Attorneys and Law Firms

Attorneys in private practice and law firms make up a large part of the market, but they are not the only stakeholders, and firms wildly vary in size and target customer segment.

Thomson Reuters data estimates a breakdown between law firms of various sizes for the US market. Off all the money paid to law firms in the US: 

  • 39% or $108B spent on services provided by small law firms (1-29 attorneys)
  • 35% or $95B spent on services provided by large law firms (175+ attorneys)
  • 26% or $73B spent on services provided by mid-size law firms (30-174 attorneys)

Small law firms may be more likely to service clients that are individuals and small businesses, while larger law firms are more likely to be serving the needs of larger corporate clients. 

Large law firms make up a significant portion of the market, but the market is highly fragmented. The largest 100 law firms globally generate over $111B in revenues in 2020 or about 15% of the estimated total market for legal services. The largest 10 law firms globally generated $29.6B in revenues in 2020 - less than 4% of the total market for legal services.

One interesting question is whether the nature of law firms is changing. The Amlaw 200 list, a ranking that tracks the 200 biggest US law firms, saw the entry of FisherBroyles, a law firm with $105 million in revenue in 2020 that is completely virtual, maintaining no offices.

And it’s not just large law firms that are changing. In a world where attorneys are not tied to the law firm library, have more tools than ever at their disposal to generate new business and can find community beyond the firm’s watercooler, it’s also become easier to strike out on your own.

It’s important to touch on one important characteristic of law firms and the legal services market in particular: it is heavily regulated. Quite often, these regulations form a major roadblock for innovation and the creation of new ventures in the legal space.

The UK liberalised their legal services market with the creation of the Alternative Business Structure’ (ABS) – effectively allowing non-lawyer ownership of law firms for the first time. A couple of US jurisdictions are experimenting with “regulatory sandboxes” that relax some of the regulatory requirements to which legal services providers are subjected.

Corporate Legal Departments

Despite any regulatory restrictions, changes in the legal market are driven by demand, and corporations make up a large portion of the demand for legal services. 

In the US, corporations spend over $160B on their in-house legal departments, over ⅓ of the total US market for legal services. In addition to spending a sizable amount of money on hiring attorneys, corporations are also a major client of law firms, and in particular the large firms.

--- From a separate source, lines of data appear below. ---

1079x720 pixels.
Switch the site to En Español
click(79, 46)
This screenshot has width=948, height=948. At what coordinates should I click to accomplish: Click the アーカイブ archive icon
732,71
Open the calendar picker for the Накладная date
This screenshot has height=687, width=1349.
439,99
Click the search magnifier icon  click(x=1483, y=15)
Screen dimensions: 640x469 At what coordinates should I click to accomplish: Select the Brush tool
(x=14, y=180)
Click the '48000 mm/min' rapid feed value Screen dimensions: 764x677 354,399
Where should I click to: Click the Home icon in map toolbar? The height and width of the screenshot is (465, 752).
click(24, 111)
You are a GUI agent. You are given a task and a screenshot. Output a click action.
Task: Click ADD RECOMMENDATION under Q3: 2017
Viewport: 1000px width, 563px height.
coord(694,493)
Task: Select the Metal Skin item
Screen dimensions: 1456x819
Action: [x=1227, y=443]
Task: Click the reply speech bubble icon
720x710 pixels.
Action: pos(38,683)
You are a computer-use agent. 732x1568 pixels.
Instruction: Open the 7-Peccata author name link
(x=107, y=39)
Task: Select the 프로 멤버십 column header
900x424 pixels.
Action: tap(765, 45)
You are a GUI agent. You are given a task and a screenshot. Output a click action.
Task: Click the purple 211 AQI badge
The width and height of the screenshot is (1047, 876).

The size of legal departments varies widely by company size and industry. A 2021 survey by CLOC found an average headcount of 104 full time employees across participants, but average headcount also varies significantly by industry. In other words, companies in certain industries have a larger need to hire attorneys on staff. 

The role of legal departments is changing as well. One notable fact is that over 80% of legal departments were hiring for “legal operations” roles in 2020. Legal operations is a field that involves leveraging people, processes, and technology to increase the efficiency of legal services delivery within organizations.

As the size and sophistication of legal departments grows, the legal function is becoming more and more operationalized and thought about as another business unit to be optimized. This creates a wide range of opportunities for professionals that may not have a background as an attorney, but can help support and shape corporate compliance processes in other ways. 

Alternative Legal Services Providers

The legal industry has seen a rapid increase in the provision of legal services by accounting firms, outsourcers, legal staffing companies, and other “alternative legal service providers”. In 2019, $14B was spent on ALSPs, with about 10% of that market controlled by the “Big Four” accounting firms. 

While the segment is rapidly growing compared to law firms in particular, it still pales in comparison with the revenues generated by firms. Expect to see a significant amount of further evolution in this space during the next decade.